Obama allows his ideology to get in the way of recognizing that as “evil” as Senator Paul said Assad was, the Syrian president represents the lesser of two evils in Syria. The Islamic State attacked Paris and set Washington D.C. as the next target. The horrific group is today’s problem. It is even more evil and is directly threatening the U.S. with its own promised attack. While ISIL’s threat was only to Western “crusaders,” they target all Westerners—even the most secular atheists. Assad, on the other hand, tends to protect or at least not persecute Jews and Christians.

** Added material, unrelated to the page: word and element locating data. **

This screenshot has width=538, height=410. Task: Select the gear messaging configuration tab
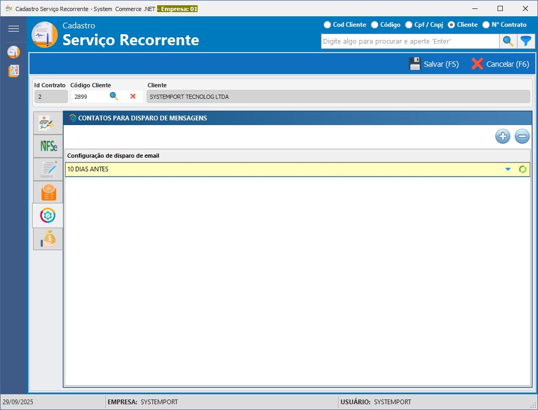[x=48, y=215]
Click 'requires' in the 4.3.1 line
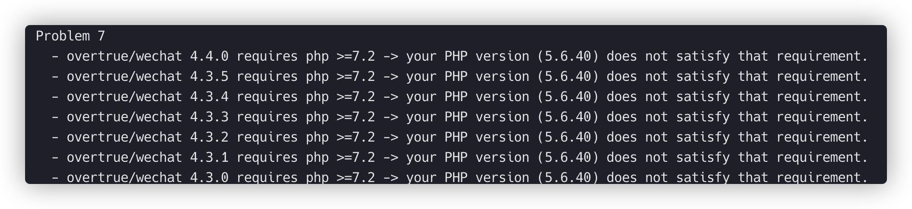This screenshot has width=912, height=209. click(267, 157)
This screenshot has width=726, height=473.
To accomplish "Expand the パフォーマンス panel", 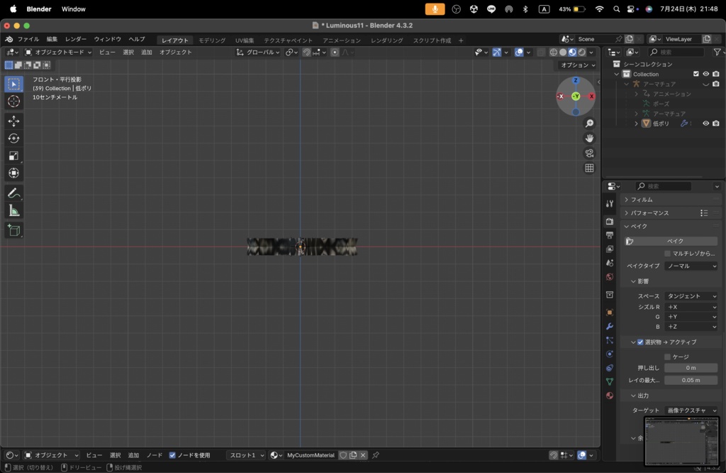I will click(649, 213).
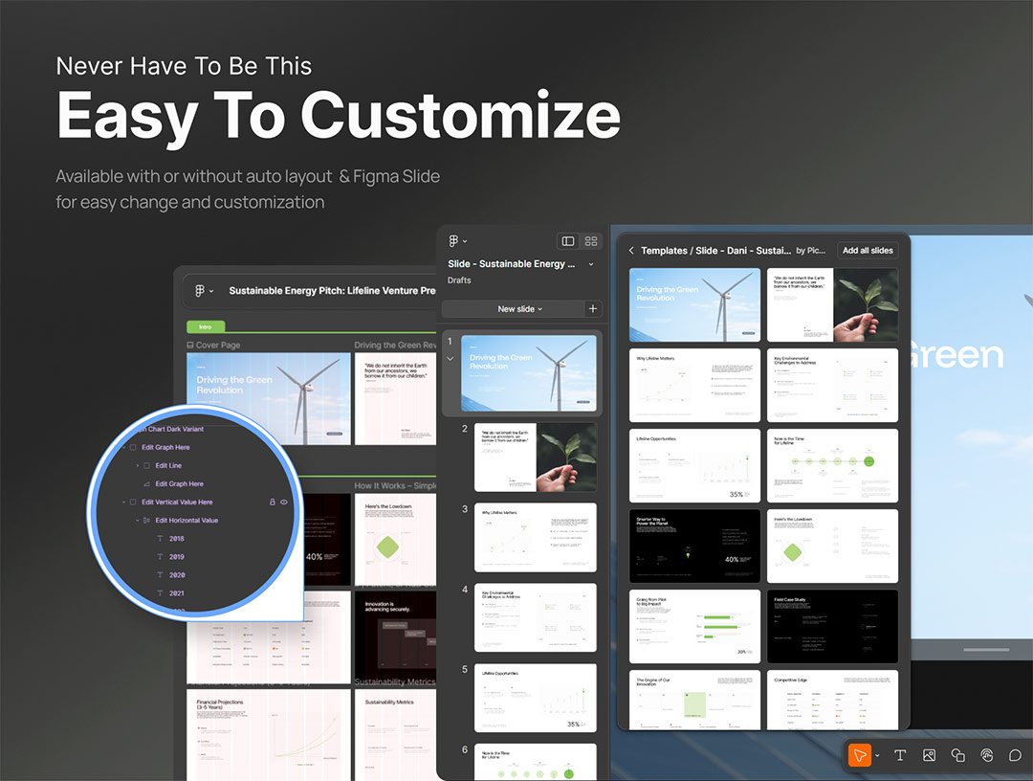This screenshot has height=781, width=1033.
Task: Go back using Templates panel arrow
Action: coord(631,251)
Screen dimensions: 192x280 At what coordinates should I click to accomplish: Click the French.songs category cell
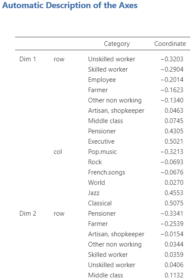[x=107, y=172]
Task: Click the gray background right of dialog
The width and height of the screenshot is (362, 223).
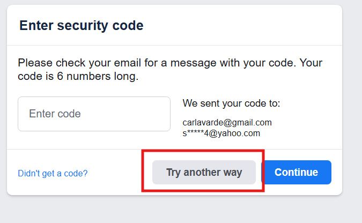Action: click(352, 107)
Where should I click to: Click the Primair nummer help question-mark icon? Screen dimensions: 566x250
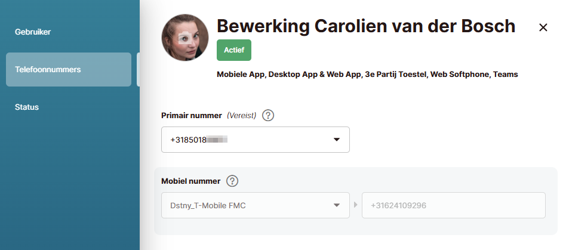pos(268,115)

And Assad and his allies at least have ground troops. By not understanding that such distinctions between evils are the essence of statecraft, Obama proves that he simply is not up to the job. There is no solution without Assad forces.

While the pacifist left might think that all would be fine if America had stayed home (and I did write a column in late 2002 opposing the coming Iraq invasion), the present reality finds the U.S. mired down. President Obama may think that if the West makes nice with Islam the majority of Sunnis “who share our values” will defeat the terrorists and Assad will somehow just go away because he is a bad guy. This is delusional. They certainly do not share our values.

Neoconservatives and liberal interventionists are just as mistaken for calling for U.S. ground forces “for as long as it takes.” Robert Kagan’s plan is to send 30,000 troops to establish a “safe zone” for refugees and 10,000 to 20,000 more to “uproot” Islamic State from Syria and Iraq. Then he would apply pressure to remove Assad and Russia, just as the U.S. has used its muscle to create today’s “liberal world order” these “past 70 years.” Once this is successful, French, Turkish, NATO and Arab forces would replace U.S. forces. Good luck with that given Kagan’s own admission that NATO has no replacement forces and that Arabs will help only when we fully subdue the region. And after fourteen years in the Middle East, Americans are not likely to accept Kagan’s insistence on “keeping a lid on things” indefinitely. This is a dream world.

The U.S. must show some response to the horrific Paris and San Bernardino attacks and especially the ISIL threat to attack Washington D.C. First, Salafi Jihadism and its branches must be identified as the problem, then confronted and properly distinguished from Islam generally.

The only military solution, without years of massive numbers of American boots on the ground, is to continue the limited U.S. role, but with perhaps more air power. We must start cooperating with Russia, and supporting Assad and Kurdish land forces against the Islamic State barbarians. Only then can the U.S. consider becoming a less prominent ingredient in the Middle East cauldron, where ancient vendettas continue to poison the region.

Donald Devine is senior scholar at the Fund for American Studies, the author of America’s Way Back: Reclaiming Freedom, Tradition, and Constitution, and was Ronald Reagan’s director of the U.S. Office of Personnel Management during his first term and one of his campaign strategists.